▸ THE PROBLEM: Please copy out each line of the listing that contains the word "computer".

▸ PROVIDED DATA:
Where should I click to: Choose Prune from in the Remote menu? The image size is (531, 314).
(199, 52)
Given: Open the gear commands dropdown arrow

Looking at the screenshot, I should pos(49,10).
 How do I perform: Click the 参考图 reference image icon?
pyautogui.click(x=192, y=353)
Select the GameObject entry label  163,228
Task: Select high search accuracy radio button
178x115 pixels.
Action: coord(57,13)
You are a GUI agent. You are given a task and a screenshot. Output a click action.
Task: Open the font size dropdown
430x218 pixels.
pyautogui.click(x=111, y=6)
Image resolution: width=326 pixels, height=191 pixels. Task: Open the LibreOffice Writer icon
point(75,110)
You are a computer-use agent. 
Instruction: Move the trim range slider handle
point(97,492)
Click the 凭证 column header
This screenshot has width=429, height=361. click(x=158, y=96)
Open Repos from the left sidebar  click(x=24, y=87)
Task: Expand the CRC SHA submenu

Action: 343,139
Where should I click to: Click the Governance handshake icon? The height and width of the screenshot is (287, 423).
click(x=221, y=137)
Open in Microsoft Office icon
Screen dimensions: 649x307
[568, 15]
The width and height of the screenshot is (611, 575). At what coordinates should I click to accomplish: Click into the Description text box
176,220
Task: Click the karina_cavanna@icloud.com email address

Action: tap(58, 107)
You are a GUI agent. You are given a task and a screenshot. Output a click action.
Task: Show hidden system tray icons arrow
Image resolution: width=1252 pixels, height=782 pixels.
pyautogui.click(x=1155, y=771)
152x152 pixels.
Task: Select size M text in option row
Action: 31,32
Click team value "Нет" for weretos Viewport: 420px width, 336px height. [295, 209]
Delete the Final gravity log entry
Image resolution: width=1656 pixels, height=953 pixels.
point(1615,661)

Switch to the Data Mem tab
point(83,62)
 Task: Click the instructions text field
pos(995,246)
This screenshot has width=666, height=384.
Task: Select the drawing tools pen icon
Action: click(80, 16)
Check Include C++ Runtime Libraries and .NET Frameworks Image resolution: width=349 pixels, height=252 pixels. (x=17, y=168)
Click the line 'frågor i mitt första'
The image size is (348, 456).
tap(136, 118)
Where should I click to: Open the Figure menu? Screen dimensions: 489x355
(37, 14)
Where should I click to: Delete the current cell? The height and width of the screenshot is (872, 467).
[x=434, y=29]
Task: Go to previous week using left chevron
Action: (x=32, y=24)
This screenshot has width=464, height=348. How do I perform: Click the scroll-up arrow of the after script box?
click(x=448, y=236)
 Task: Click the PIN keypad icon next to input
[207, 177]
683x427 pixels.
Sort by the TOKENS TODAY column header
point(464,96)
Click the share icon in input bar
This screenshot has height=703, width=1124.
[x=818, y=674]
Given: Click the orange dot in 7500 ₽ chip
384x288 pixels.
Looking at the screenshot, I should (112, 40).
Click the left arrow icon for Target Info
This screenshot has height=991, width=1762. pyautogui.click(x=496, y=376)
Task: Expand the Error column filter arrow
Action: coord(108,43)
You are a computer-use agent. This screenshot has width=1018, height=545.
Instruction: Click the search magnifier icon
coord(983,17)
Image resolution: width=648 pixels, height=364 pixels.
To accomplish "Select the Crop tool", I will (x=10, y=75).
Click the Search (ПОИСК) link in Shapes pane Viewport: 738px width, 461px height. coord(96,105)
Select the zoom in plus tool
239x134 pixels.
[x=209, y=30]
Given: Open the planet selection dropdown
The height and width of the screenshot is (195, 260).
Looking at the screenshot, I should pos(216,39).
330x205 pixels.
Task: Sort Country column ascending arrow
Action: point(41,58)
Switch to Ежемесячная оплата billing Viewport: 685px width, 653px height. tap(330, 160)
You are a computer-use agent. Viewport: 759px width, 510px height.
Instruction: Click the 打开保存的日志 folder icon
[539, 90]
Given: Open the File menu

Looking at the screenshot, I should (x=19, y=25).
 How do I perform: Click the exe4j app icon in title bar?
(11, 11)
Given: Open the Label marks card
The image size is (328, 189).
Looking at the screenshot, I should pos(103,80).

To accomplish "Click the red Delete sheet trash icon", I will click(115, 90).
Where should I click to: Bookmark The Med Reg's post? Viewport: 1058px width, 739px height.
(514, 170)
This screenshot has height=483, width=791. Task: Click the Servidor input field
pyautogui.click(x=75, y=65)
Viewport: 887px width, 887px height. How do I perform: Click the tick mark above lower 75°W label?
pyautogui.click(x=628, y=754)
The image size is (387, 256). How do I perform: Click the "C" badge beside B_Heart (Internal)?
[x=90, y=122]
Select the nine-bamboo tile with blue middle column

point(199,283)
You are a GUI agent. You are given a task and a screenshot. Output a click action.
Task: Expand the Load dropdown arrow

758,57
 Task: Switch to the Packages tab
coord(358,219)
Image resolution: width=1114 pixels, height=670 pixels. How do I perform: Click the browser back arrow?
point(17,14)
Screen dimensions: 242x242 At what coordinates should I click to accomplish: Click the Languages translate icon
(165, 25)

▸ OUTPUT FOR THIS EXERCISE:
You are a computer-use agent. 
You are a computer-use agent. This screenshot has width=1018, height=545.
You are a computer-use agent. Viewport: 759px width, 510px height.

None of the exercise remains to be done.